Of particular interest are the different alterations in GADD45B expression observed in BM, up-regulated, and spleen, down-regulated (Table 1 and Figure 2). Since GADD45B promotes repair and damage prevention of DNA in response to stress31, its down-regulation only in spleen may explain genomic instability and chromosomal abnormality accumulation occurring in hematopoietic stem cells in this organ32.
The plasma from PMF patients contains increased levels of mDNA and AMA
In cystic fibrosis, neutrophils presenting extracellular traps (NET) of autologous DNA released by cells dying for the autoimmune reaction are responsible for fibroblast activation and fibrosis33. Morphological evidence exists in support of the hypothesis that NET may be generated also in PMF. In fact, BM of PMF patients contain numerous neutrophils engaged in a process of pathological emperipolesis with MK that results in death of MK by para-apoptosis10,34. It is possible that during this process, neutrophils may form NET of mitochondrial and/or nuclear DNA released by the dead MK triggering fibrosis. To test this hypothesis, levels of mDNA and nDNA and AMA and ANA in plasma of a cohort of PMF patients (n=39–40) were compared to those present in plasma of ET patients (n=8–12) and non-diseased controls (n=18–30) (Figure 3).
Figure 3. Plasma from PMF patients contains levels greater than normal of cell-free mitochondrial DNA (A) and anti-mitochondrial antibodies (B) and normal levels of antinuclear antibodies (C).
Results are expressed as individual values (symbols) and as mean (±SD) of values (columns) from non-diseased volunteers (Ctrl), essential thrombocythemia (ET) and primary myelofibrosis (PMF) patients.
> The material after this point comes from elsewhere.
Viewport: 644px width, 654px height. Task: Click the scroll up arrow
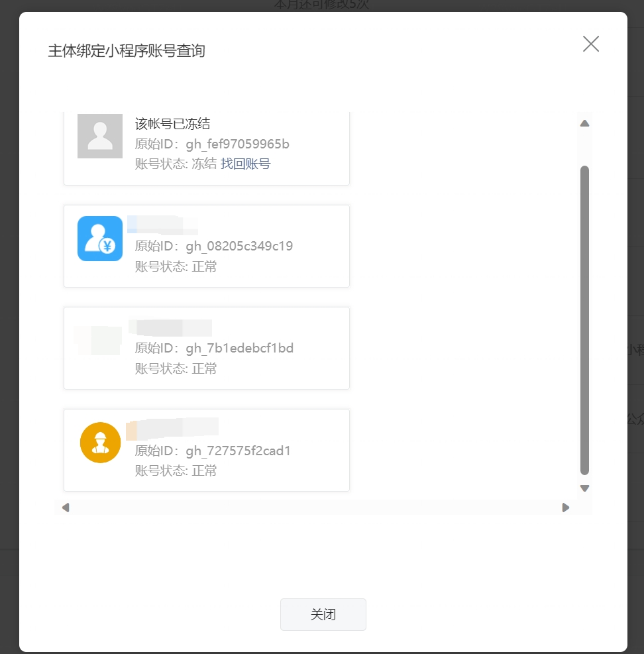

The same individuals were analyzed in A–C. The numbers of individuals included in each cohort is indicated in parenthesis. The yellow area in C indicates the range of optical density observed in the standards provided by the Kit as negative controls. See Material and Methods for further details.
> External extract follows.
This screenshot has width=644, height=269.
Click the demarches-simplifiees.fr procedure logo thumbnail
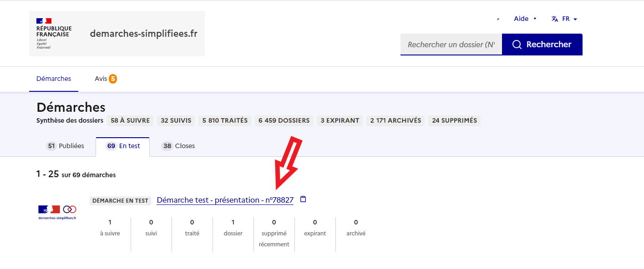(x=57, y=211)
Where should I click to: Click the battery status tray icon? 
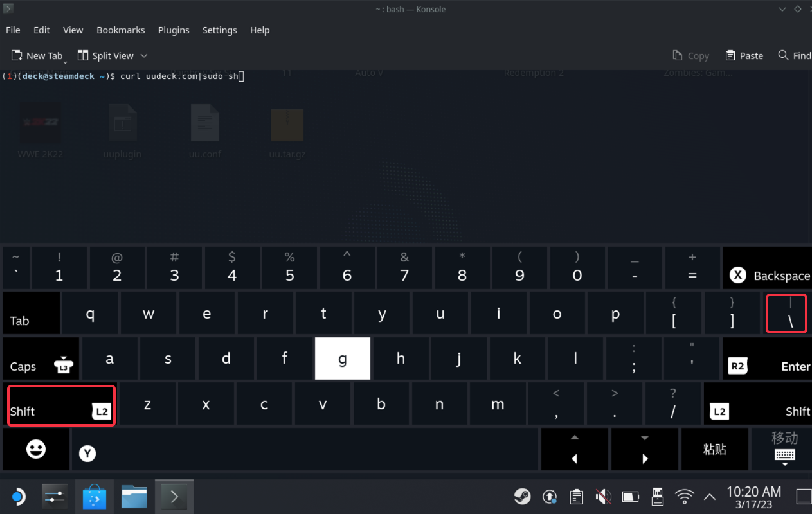[631, 497]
Plasma from PMF patients contained levels of both mDNA and AMA significantly greater by 1.5–2-fold than that of controls. By contrast, nDNA was detected only in 1 out of 7 PMF patients analyzed and ANA was present at levels not statistically different from those observed in controls (Figure 3). Failure to detect nDNA and ANA in plasma from PMF patients may reflect the fact that the para-apoptotic process leaves intact the nuclear membrane35 preventing exposure of genomic DNA and intranuclear proteins to immune cells.
DISCUSSION
The data described here indicate that, in spite the nearly normal levels of TGF-β detected in PMF patient so far12,13, the TGF-β signaling profiling of BM and spleen of these patients is clearly altered. David-assisted pathway analyses identified similarities but also important differences in the biological consequences of the TGF-β signaling signatures of BM and spleen from these patients. Alterations of canonical TGF-β signaling predicted increased G1 arrest and apoptosis in both organs but increased osteoblast differentiation in BM only. Alterations in non-canonical TGF-β signaling predicted increased G1 arrest/apoptosis and fibrosis in BM and reduced DNA repair and damage prevention in spleen.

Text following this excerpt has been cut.